This section presents the overall quantitative comparison of SAIL with leading baselines on the nuScenes and ETH/UCY benchmarks. On the large-scale and complex nuScenes dataset, the results on the full dataset, as shown in Table 6, demonstrate strong performance across multiple key metrics. SAIL achieves the best minFDE₁ of 6.45, representing a 7.7% improvement over the second-best approach. Furthermore, it attains a leading minADE₅ of 1.18 and the lowest MR₅ of 0.50. This comprehensive success indicates that our model not only predicts the overall trajectory shape more accurately but is also more reliable in forecasting the final crucial endpoint and avoiding significant prediction failures, which are vital capabilities for real-world driving scenarios. This strong performance is further corroborated on the ETH/UCY datasets, which feature diverse pedestrian dynamics. As shown in Table 7, SAIL achieves the best average error across all five scenes. This corresponds to a significant reduction of 5.5% in average minADE compared to the strongest competing method. This consistent superiority demonstrates that our model performs well not only in vehicle-centric scenarios like nuScenes but is also highly effective in pedestrian-focused environments. This validates the robust generalization and strong predictive capability of our SAIL model.

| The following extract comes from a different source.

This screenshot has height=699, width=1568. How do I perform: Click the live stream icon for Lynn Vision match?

The number of clusters $C$ is a critical hyperparameter that determines the granularity of the pseudo-labels. A small $C$ may merge distinct long-tail patterns, while a large $C$ could fragment similar patterns into separate clusters, leading to noisy supervision. To find the optimal balance, we perform a sensitivity analysis on the nuScenes dataset, with results shown in Table 11. The performance improves as $C$ increases from 2 to 5, peaking at $C=5$. Beyond this point, increasing $C$ leads to a slight degradation in performance, likely due to overfitting on finer-grained but less generalizable sub-patterns. Therefore, we set $C=5$ as the optimal number of clusters in all our experiments, as it provides the best balance between capturing diverse trajectory behaviors and maintaining robust generalization.

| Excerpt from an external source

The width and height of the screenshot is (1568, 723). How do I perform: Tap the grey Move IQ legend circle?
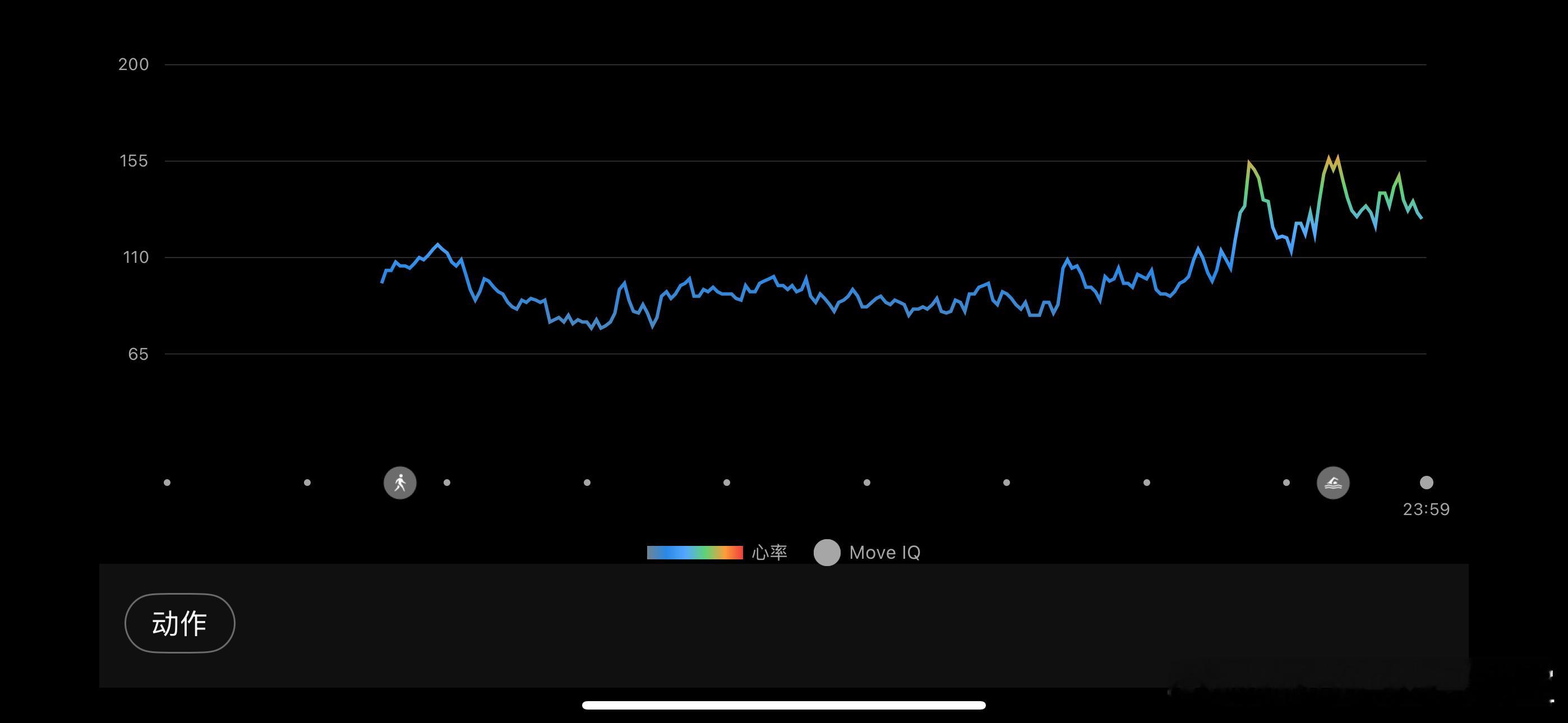827,553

To validate the stability of our EFC strategy throughout the training process, we analyze the consistency of the pseudo-label assignments over time. We measure the stability of our clustering process using the Adjusted Rand Index (ARI). The ARI quantifies the similarity between two data clusterings; a higher ARI indicates greater consistency. We compute the ARI between the pseudo-label assignments of consecutive clustering updates. As shown in Figure 7, the ARI is initially low during the early stages of training, as the feature space is still rapidly evolving. However, after a warm-up period, the ARI value quickly rises and stabilizes at a high level, indicating that the cluster assignments become highly consistent. This result confirms that our EFC strategy produces a stable and reliable supervisory signal, successfully avoiding the potential pitfalls of noisy, fluctuating pseudo-labels.

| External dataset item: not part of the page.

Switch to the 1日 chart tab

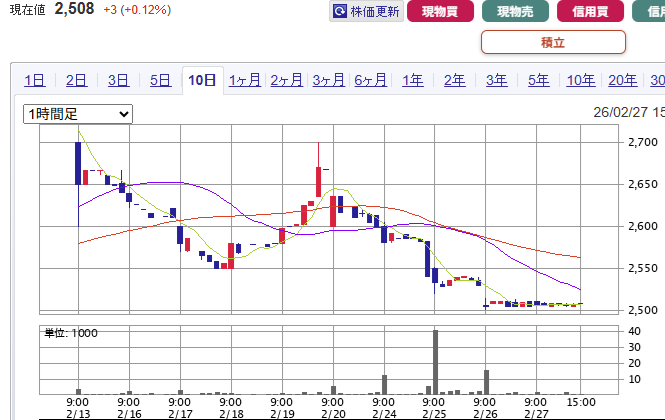pos(34,81)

To further examine the structural relationship among the three-dimensional attributes of long-tail samples, we project the learned representations into a two-dimensional space using t-SNE, as shown in Figure 8. Each point corresponds to a sample drawn from the Top 5% subset under prediction error, collision risk, or state complexity. A notable observation is that the three groups do not collapse into a single mixed distribution, but instead exhibit relatively distinct manifold organizations. This indicates that the proposed three-dimensional attribute space is not merely assigning different names to the same set of difficult samples. Rather, each attribute emphasizes a different structural aspect of long-tail scenarios, suggesting that prediction error, collision risk, and state complexity correspond to meaningfully different forms of rarity and challenge in real-world driving data.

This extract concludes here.